**Task instructions**
Provide the records once more, identical to the original.

**Extracted material**
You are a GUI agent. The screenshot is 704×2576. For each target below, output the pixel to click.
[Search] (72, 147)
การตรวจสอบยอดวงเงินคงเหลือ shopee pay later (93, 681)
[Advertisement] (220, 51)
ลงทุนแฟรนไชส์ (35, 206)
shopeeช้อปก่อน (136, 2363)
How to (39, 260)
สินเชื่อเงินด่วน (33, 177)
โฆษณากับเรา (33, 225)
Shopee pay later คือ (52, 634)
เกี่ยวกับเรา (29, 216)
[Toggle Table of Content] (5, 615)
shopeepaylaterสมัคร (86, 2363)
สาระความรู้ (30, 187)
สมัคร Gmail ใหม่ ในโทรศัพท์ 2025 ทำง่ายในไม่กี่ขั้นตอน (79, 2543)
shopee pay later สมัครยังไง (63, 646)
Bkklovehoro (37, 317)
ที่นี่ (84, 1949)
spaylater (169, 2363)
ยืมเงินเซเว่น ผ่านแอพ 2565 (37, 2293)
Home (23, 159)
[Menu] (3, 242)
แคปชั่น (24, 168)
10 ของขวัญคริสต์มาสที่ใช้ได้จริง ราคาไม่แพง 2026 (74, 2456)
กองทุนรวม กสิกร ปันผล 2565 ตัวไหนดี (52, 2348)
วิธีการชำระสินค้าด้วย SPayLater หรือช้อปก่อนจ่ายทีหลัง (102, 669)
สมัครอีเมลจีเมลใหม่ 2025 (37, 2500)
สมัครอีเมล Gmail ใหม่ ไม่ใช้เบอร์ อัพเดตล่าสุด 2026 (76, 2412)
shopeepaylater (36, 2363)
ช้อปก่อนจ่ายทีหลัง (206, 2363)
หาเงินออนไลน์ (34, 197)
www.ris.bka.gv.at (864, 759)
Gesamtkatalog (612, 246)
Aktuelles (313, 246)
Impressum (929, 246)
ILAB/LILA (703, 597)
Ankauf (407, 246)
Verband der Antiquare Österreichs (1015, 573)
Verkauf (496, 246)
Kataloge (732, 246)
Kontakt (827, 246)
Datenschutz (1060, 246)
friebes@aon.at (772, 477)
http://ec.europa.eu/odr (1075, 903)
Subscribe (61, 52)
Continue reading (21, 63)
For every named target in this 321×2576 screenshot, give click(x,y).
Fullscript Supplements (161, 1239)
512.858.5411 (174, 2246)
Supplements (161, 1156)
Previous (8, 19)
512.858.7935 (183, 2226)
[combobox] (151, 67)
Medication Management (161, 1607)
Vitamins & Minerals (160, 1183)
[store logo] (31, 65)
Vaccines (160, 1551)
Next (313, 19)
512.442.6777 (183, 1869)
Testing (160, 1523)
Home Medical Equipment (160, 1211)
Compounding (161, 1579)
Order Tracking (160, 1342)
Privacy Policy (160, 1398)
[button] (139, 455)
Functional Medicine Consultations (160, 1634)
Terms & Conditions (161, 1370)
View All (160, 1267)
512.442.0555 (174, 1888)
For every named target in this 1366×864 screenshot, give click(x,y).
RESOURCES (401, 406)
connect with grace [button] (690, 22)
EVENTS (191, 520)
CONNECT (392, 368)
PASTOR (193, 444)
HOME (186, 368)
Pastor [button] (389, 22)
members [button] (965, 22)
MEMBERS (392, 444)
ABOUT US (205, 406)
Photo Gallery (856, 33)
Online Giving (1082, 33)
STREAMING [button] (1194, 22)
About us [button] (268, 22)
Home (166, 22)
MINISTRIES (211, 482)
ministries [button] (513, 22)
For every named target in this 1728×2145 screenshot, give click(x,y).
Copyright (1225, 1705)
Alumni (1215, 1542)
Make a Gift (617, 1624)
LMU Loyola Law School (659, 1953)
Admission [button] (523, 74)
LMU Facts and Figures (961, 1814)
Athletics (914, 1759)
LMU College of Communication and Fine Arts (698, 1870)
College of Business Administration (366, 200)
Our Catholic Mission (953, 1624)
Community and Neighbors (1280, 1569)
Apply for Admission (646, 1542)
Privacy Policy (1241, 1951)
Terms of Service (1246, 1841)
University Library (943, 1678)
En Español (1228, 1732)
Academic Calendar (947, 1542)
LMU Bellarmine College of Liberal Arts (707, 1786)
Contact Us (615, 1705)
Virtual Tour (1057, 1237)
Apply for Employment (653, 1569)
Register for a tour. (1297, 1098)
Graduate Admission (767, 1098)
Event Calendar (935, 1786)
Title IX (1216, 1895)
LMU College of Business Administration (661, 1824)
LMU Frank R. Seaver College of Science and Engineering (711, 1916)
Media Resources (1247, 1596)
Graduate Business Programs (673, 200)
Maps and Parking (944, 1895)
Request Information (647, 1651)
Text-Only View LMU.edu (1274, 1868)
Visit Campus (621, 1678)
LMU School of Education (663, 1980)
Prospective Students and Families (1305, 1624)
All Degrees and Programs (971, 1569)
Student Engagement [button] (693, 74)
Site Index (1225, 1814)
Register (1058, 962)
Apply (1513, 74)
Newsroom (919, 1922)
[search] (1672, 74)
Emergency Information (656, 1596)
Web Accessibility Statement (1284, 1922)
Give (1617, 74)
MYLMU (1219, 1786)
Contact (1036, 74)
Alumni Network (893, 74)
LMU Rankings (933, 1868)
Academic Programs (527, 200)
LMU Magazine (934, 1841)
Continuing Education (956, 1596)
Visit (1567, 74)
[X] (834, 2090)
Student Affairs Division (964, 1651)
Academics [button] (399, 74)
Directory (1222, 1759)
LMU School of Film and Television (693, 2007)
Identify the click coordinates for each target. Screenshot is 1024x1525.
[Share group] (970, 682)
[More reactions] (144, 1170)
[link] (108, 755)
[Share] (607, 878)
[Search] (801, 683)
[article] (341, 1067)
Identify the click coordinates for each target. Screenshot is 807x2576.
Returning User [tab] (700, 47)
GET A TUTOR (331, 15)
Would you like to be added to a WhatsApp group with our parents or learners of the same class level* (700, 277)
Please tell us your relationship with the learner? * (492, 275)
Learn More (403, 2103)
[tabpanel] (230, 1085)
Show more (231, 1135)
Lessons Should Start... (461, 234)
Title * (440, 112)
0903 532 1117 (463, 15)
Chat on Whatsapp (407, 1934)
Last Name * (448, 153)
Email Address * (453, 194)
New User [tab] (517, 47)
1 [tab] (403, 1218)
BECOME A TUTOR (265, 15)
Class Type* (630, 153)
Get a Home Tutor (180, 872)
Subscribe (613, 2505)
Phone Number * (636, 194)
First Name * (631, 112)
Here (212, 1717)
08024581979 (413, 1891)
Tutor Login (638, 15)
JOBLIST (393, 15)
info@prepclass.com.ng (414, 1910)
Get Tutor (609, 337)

**Exercise response**
You are a GUI agent. The screenshot is 704×2576. For each target below, output the pixel to click.
[Search] (72, 147)
การตรวจสอบยอดวงเงินคงเหลือ shopee pay later (93, 681)
[Advertisement] (220, 51)
ลงทุนแฟรนไชส์ (35, 206)
shopeeช้อปก่อน (136, 2363)
How to (39, 260)
สินเชื่อเงินด่วน (33, 177)
โฆษณากับเรา (33, 225)
Shopee pay later คือ (52, 634)
เกี่ยวกับเรา (29, 216)
[Toggle Table of Content] (5, 615)
shopeepaylaterสมัคร (86, 2363)
สาระความรู้ (30, 187)
สมัคร Gmail ใหม่ ในโทรศัพท์ 2025 ทำง่ายในไม่กี่ขั้นตอน (79, 2543)
shopee pay later สมัครยังไง (63, 646)
Bkklovehoro (37, 317)
ที่นี่ (84, 1949)
spaylater (169, 2363)
ยืมเงินเซเว่น ผ่านแอพ 2565 (37, 2293)
Home (23, 159)
[Menu] (3, 242)
แคปชั่น (24, 168)
10 ของขวัญคริสต์มาสที่ใช้ได้จริง ราคาไม่แพง 2026 (74, 2456)
กองทุนรวม กสิกร ปันผล 2565 ตัวไหนดี (52, 2348)
วิธีการชำระสินค้าด้วย SPayLater หรือช้อปก่อนจ่ายทีหลัง (102, 669)
สมัครอีเมลจีเมลใหม่ 2025 (37, 2500)
สมัครอีเมล Gmail ใหม่ ไม่ใช้เบอร์ อัพเดตล่าสุด 2026 (76, 2412)
shopeepaylater (36, 2363)
ช้อปก่อนจ่ายทีหลัง (206, 2363)
หาเงินออนไลน์ (34, 197)
www.ris.bka.gv.at (864, 759)
Gesamtkatalog (612, 246)
Aktuelles (313, 246)
Impressum (929, 246)
ILAB/LILA (703, 597)
Ankauf (407, 246)
Verband der Antiquare Österreichs (1015, 573)
Verkauf (496, 246)
Kataloge (732, 246)
Kontakt (827, 246)
Datenschutz (1060, 246)
friebes@aon.at (772, 477)
http://ec.europa.eu/odr (1075, 903)
Subscribe (61, 52)
Continue reading (21, 63)
For every named target in this 321×2576 screenshot, give click(x,y).
Fullscript Supplements (161, 1239)
512.858.5411 (174, 2246)
Supplements (161, 1156)
Previous (8, 19)
512.858.7935 (183, 2226)
[combobox] (151, 67)
Medication Management (161, 1607)
Vitamins & Minerals (160, 1183)
[store logo] (31, 65)
Vaccines (160, 1551)
Next (313, 19)
512.442.6777 (183, 1869)
Testing (160, 1523)
Home Medical Equipment (160, 1211)
Compounding (161, 1579)
Order Tracking (160, 1342)
Privacy Policy (160, 1398)
[button] (139, 455)
Functional Medicine Consultations (160, 1634)
Terms & Conditions (161, 1370)
View All (160, 1267)
512.442.0555 (174, 1888)
For every named target in this 1366×864 screenshot, give click(x,y).
RESOURCES (401, 406)
connect with grace [button] (690, 22)
EVENTS (191, 520)
CONNECT (392, 368)
PASTOR (193, 444)
HOME (186, 368)
Pastor [button] (389, 22)
members [button] (965, 22)
MEMBERS (392, 444)
ABOUT US (205, 406)
Photo Gallery (856, 33)
Online Giving (1082, 33)
STREAMING [button] (1194, 22)
About us [button] (268, 22)
Home (166, 22)
MINISTRIES (211, 482)
ministries [button] (513, 22)
For every named target in this 1728×2145 screenshot, give click(x,y).
Copyright (1225, 1705)
Alumni (1215, 1542)
Make a Gift (617, 1624)
LMU Loyola Law School (659, 1953)
Admission [button] (523, 74)
LMU Facts and Figures (961, 1814)
Athletics (914, 1759)
LMU College of Communication and Fine Arts (698, 1870)
College of Business Administration (366, 200)
Our Catholic Mission (953, 1624)
Community and Neighbors (1280, 1569)
Apply for Admission (646, 1542)
Privacy Policy (1241, 1951)
Terms of Service (1246, 1841)
University Library (943, 1678)
En Español (1228, 1732)
Academic Calendar (947, 1542)
LMU Bellarmine College of Liberal Arts (707, 1786)
Contact Us (615, 1705)
Virtual Tour (1057, 1237)
Apply for Employment (653, 1569)
Register for a tour. (1297, 1098)
Graduate Admission (767, 1098)
Event Calendar (935, 1786)
Title IX (1216, 1895)
LMU College of Business Administration (661, 1824)
LMU Frank R. Seaver College of Science and Engineering (711, 1916)
Media Resources (1247, 1596)
Graduate Business Programs (673, 200)
Maps and Parking (944, 1895)
Request Information (647, 1651)
Text-Only View LMU.edu (1274, 1868)
Visit Campus (621, 1678)
LMU School of Education (663, 1980)
Prospective Students and Families (1305, 1624)
All Degrees and Programs (971, 1569)
Student Engagement [button] (693, 74)
Site Index (1225, 1814)
Register (1058, 962)
Apply (1513, 74)
Newsroom (919, 1922)
[search] (1672, 74)
Emergency Information (656, 1596)
Web Accessibility Statement (1284, 1922)
Give (1617, 74)
MYLMU (1219, 1786)
Contact (1036, 74)
Alumni Network (893, 74)
LMU Rankings (933, 1868)
Academic Programs (527, 200)
LMU Magazine (934, 1841)
Continuing Education (956, 1596)
Visit (1567, 74)
[X] (834, 2090)
Student Affairs Division (964, 1651)
Academics [button] (399, 74)
Directory (1222, 1759)
LMU School of Film and Television (693, 2007)
Identify the click coordinates for each target. Screenshot is 1024x1525.
[Share group] (970, 682)
[More reactions] (144, 1170)
[link] (108, 755)
[Share] (607, 878)
[Search] (801, 683)
[article] (341, 1067)
Identify the click coordinates for each target. Screenshot is 807x2576.
Returning User [tab] (700, 47)
GET A TUTOR (331, 15)
Would you like to be added to a WhatsApp group with our parents or learners of the same class level* (700, 277)
Please tell us your relationship with the learner? * (492, 275)
Learn More (403, 2103)
[tabpanel] (230, 1085)
Show more (231, 1135)
Lessons Should Start... (461, 234)
Title * (440, 112)
0903 532 1117 (463, 15)
Chat on Whatsapp (407, 1934)
Last Name * (448, 153)
Email Address * (453, 194)
New User [tab] (517, 47)
1 [tab] (403, 1218)
BECOME A TUTOR (265, 15)
Class Type* (630, 153)
Get a Home Tutor (180, 872)
Subscribe (613, 2505)
Phone Number * (636, 194)
First Name * (631, 112)
Here (212, 1717)
08024581979 (413, 1891)
Tutor Login (638, 15)
JOBLIST (393, 15)
info@prepclass.com.ng (414, 1910)
Get Tutor (609, 337)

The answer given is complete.